Democratic presidential candidate says nothing to gain by reversing Trump’s decision to move mission to Jerusalem

Democratic US presidential candidate and South Bend, Indiana Mayor Pete Buttigieg speaks at the Iowa Democratic Party's Hall of Fame Dinner, on June 9, 2019, in Cedar Rapids, Iowa. (Scott Olson/Getty Images/AFP)
Democratic US presidential candidate and South Bend, Indiana Mayor Pete Buttigieg speaks at the Iowa Democratic Party's Hall of Fame Dinner, on June 9, 2019, in Cedar Rapids, Iowa. (Scott Olson/Getty Images/AFP)

US presidential candidate Pete Buttigieg said Sunday that he would not move the country’s embassy back to Tel Aviv from Jerusalem.

“I think what’s done is done,” Buttigieg, the Democratic mayor of South Bend, Indiana, said in an interview with “Axios on HBO.”

He went on to say: “Look, we need a big-picture strategy on the Middle East. I don’t know that we’d gain much by moving it to Tel Aviv.”

Pressed on whether US President Donald Trump did the right thing in making the move last year, Buttigieg suggested that Trump should have offered it as a reward for Israeli progress on the peace process.

“[I]f you’re going to give somebody something that they’ve wanted for a long time in the context of a push-pull, even with a strong ally like Israel… you don’t do that without getting some kind of concession. Instead, we’ve seen the Israeli government continue to act in ways that are detrimental to peace. And I believe, therefore, also detrimental to US interests.”

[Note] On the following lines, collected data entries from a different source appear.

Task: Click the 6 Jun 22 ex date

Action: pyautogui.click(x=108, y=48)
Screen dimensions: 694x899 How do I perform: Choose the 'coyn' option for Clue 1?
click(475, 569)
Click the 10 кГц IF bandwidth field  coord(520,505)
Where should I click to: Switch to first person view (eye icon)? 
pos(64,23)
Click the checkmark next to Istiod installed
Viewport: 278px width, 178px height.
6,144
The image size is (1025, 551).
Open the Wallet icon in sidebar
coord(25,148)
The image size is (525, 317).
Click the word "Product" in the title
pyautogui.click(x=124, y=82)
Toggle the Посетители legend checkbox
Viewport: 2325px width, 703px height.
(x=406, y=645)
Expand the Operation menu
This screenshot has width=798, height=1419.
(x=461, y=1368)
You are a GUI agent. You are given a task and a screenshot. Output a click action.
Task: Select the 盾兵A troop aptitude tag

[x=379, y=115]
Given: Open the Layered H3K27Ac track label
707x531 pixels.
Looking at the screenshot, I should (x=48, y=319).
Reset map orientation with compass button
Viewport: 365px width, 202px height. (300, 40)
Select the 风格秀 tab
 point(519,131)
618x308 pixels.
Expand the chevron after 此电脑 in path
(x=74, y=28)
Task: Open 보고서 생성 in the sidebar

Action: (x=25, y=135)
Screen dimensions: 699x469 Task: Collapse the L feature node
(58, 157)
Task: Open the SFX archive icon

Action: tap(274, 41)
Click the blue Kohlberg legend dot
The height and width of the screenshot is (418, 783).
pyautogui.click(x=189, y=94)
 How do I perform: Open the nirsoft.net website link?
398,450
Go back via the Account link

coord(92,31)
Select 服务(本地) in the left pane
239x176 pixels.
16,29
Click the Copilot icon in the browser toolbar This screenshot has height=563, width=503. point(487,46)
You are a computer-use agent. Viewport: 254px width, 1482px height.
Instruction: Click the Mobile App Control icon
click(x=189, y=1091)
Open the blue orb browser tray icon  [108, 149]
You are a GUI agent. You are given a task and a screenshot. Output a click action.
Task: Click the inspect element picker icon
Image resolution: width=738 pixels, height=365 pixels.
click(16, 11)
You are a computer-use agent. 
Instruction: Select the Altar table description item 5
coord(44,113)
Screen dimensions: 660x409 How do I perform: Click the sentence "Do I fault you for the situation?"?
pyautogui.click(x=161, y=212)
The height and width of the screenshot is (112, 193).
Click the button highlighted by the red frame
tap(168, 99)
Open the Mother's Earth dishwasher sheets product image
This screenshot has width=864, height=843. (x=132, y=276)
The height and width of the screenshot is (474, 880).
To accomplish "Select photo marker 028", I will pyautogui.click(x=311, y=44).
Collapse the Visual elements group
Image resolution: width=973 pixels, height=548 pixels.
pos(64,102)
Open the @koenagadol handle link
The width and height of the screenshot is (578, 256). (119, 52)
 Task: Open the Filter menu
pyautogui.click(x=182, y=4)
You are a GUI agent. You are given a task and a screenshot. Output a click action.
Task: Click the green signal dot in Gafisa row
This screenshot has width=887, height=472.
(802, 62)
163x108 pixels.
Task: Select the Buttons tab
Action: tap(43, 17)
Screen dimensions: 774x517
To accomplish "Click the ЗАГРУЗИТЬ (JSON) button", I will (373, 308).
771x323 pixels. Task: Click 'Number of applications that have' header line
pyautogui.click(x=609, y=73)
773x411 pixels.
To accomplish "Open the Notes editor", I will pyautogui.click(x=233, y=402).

US Secretary of State Mike Pompeo, left, and US ambassador to Israel David Friedman stand next to the dedication plaque at the US Embassy in Jerusalem, on March 21, 2019. (Jim Young/Pool/AFP)

The same is true, he said, with regard to the Trump administration’s recognition of Israeli sovereignty over the Golan.

“The Israeli claims in the Golan are not something to be ignored. They have a lot to do with legitimate security interests,” Buttigieg said. But US recognition, he said, “was given away” and “worse probably for the specific purpose to have an impact in Israeli domestic politics, which should be the last reason that we would be conducting American foreign policy.”

Asked about the Palestinian “right of return” to homes in Israel that they and their ancestors fled or were expelled from in the late 1940s — a longtime Palestinian demand which Israel says would end its existence as a Jewish state — Buttigieg was short on specifics, saying “I think that concept can be honored in the context of a negotiated peace.”